[start Data for the task]
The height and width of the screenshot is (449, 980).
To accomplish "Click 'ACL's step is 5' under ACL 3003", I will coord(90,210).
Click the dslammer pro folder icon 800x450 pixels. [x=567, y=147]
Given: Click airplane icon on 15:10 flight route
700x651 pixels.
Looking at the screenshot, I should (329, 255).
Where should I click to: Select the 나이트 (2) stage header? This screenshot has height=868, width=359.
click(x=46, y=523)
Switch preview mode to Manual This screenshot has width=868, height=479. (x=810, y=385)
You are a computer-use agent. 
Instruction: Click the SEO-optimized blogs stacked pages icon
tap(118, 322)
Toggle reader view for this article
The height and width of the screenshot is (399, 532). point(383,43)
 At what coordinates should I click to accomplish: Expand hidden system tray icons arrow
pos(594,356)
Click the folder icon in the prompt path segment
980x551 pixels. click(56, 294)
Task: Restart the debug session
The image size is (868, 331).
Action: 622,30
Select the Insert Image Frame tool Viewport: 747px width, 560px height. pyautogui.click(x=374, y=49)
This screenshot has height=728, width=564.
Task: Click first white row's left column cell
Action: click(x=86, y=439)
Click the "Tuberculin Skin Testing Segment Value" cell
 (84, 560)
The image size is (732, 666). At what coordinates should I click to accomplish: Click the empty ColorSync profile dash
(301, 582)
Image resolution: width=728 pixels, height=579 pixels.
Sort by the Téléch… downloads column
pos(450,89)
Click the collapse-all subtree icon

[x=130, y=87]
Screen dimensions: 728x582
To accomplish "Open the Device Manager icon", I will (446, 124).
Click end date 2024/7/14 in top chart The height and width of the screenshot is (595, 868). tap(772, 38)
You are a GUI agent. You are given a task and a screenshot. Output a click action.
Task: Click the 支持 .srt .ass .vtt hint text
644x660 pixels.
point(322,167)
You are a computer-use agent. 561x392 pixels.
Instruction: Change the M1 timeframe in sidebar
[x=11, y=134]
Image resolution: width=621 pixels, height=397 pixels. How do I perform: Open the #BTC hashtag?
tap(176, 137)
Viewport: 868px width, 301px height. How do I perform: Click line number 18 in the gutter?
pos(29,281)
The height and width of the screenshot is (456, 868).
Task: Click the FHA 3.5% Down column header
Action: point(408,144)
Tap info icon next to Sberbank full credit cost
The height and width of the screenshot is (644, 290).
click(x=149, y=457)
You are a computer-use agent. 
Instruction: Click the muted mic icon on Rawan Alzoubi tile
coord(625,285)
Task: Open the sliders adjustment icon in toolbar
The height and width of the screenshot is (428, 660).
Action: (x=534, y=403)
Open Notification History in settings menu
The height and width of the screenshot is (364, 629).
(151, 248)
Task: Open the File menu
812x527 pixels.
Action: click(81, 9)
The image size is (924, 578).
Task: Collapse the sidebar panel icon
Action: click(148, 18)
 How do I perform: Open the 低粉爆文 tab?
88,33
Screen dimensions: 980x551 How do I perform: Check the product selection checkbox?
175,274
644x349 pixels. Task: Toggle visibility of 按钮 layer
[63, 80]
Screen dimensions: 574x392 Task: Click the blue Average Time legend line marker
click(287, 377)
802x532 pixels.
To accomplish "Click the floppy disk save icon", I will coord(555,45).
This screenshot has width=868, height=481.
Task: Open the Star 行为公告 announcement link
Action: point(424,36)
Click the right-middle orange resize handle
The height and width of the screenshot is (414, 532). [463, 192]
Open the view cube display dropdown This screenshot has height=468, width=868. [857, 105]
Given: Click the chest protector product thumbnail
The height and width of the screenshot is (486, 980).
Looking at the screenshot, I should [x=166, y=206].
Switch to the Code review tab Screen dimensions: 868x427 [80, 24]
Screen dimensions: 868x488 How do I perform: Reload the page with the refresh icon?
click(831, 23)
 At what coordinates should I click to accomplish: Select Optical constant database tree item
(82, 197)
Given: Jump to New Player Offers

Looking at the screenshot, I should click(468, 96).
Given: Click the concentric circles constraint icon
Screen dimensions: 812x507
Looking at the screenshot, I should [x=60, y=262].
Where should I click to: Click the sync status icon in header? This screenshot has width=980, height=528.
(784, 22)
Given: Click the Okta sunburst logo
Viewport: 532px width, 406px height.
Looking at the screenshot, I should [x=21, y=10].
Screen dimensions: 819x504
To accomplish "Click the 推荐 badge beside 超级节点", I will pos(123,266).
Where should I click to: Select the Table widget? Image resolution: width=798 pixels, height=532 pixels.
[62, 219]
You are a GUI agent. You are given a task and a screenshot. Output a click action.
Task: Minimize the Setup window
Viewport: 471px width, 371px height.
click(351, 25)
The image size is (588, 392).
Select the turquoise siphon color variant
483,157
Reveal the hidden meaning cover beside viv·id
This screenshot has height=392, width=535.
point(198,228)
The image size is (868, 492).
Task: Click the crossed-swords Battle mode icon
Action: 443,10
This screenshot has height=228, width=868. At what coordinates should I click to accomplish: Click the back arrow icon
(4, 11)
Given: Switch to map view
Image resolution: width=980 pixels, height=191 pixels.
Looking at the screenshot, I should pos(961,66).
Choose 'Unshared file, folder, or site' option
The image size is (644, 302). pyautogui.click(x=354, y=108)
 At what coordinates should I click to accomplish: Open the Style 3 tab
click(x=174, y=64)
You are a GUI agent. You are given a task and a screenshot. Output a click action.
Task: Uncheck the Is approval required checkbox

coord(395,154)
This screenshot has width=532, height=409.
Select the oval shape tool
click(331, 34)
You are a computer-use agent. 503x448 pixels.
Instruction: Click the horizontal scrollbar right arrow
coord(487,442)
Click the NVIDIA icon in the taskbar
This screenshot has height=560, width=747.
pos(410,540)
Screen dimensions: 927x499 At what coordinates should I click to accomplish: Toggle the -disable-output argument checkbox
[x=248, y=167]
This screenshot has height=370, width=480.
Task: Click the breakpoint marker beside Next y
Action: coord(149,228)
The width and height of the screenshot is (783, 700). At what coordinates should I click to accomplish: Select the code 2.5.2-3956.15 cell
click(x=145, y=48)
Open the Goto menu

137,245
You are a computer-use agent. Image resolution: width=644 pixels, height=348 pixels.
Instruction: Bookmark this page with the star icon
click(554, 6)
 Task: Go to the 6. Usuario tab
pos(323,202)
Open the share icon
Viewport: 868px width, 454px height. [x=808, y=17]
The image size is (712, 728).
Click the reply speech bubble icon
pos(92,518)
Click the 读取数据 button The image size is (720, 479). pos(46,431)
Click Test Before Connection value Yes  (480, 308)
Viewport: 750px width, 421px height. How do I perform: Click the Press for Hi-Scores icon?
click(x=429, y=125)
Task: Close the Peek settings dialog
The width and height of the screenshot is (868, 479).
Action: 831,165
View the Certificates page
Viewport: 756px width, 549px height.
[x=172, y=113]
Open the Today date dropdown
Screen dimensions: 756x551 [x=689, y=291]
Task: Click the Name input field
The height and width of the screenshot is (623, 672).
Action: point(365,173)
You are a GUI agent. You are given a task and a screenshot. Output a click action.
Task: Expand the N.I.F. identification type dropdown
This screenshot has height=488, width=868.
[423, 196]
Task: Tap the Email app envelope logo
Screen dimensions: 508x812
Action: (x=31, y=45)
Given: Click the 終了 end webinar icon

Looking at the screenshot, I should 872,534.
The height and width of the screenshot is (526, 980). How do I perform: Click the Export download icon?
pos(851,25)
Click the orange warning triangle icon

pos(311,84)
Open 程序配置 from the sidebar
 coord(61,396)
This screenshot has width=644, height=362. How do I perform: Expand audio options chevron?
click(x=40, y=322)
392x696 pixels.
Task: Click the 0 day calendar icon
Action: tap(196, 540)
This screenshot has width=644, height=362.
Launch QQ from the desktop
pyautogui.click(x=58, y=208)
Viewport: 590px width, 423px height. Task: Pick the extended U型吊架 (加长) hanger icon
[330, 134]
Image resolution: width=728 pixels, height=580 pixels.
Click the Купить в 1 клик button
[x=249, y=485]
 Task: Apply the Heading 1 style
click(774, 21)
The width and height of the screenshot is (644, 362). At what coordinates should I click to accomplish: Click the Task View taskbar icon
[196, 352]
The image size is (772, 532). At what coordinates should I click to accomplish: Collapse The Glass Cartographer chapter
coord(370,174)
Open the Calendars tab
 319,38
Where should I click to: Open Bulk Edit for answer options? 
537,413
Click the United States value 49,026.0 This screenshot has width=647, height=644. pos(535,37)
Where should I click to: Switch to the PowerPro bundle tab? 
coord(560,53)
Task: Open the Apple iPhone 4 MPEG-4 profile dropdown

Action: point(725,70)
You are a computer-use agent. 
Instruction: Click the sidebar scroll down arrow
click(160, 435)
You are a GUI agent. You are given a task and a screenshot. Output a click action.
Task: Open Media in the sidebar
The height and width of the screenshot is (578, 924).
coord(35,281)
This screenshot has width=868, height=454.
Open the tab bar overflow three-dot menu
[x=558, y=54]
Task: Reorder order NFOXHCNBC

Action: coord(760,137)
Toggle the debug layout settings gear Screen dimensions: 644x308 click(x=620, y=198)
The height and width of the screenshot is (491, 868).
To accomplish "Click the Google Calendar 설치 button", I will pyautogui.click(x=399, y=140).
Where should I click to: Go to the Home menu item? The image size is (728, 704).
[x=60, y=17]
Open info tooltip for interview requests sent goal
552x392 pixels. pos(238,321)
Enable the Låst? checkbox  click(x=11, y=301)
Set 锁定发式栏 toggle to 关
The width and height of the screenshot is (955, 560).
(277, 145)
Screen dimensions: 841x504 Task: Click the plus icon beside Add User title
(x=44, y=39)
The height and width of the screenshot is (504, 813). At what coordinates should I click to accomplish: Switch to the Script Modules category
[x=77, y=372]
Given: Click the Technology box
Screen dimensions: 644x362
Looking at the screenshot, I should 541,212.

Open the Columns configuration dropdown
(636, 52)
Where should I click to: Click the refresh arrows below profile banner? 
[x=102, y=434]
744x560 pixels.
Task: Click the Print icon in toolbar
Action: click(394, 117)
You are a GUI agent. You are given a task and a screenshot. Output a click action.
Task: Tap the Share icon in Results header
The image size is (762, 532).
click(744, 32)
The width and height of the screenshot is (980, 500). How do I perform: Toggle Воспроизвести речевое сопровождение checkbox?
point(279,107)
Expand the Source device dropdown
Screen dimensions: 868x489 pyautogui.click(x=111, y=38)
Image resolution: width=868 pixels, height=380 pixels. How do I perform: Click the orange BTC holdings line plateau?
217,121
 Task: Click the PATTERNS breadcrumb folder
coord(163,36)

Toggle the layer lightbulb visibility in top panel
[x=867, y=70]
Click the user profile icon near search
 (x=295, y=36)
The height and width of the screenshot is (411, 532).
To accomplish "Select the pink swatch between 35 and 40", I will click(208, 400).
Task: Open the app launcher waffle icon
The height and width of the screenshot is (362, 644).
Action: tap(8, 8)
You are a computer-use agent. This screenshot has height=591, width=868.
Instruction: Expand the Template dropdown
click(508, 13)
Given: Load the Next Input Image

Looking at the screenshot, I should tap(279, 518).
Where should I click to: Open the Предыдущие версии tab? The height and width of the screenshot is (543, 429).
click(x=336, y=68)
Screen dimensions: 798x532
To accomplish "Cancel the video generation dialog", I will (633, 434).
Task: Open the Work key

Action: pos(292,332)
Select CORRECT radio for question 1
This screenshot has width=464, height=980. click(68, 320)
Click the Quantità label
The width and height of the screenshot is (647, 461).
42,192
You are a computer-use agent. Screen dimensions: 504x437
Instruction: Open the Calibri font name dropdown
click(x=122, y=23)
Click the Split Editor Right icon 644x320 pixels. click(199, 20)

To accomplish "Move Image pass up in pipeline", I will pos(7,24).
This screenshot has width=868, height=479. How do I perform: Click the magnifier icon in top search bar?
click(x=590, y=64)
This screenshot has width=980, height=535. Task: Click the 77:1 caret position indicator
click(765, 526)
[end Data for the task]
| What is needed |
Reproduce the lines of the data verbatim, starting with the line that contains "Screen dimensions: 927x499" and ending with the line that contains "Click the 读取数据", both included.

| Task output |
Screen dimensions: 927x499 At what coordinates should I click to accomplish: Toggle the -disable-output argument checkbox
[x=248, y=167]
This screenshot has height=370, width=480.
Task: Click the breakpoint marker beside Next y
Action: coord(149,228)
The width and height of the screenshot is (783, 700). At what coordinates should I click to accomplish: Select the code 2.5.2-3956.15 cell
click(x=145, y=48)
Open the Goto menu

137,245
You are a computer-use agent. Image resolution: width=644 pixels, height=348 pixels.
Instruction: Bookmark this page with the star icon
click(554, 6)
 Task: Go to the 6. Usuario tab
pos(323,202)
Open the share icon
Viewport: 868px width, 454px height. [x=808, y=17]
The image size is (712, 728).
Click the reply speech bubble icon
pos(92,518)
Click the 读取数据 button The image size is (720, 479). pos(46,431)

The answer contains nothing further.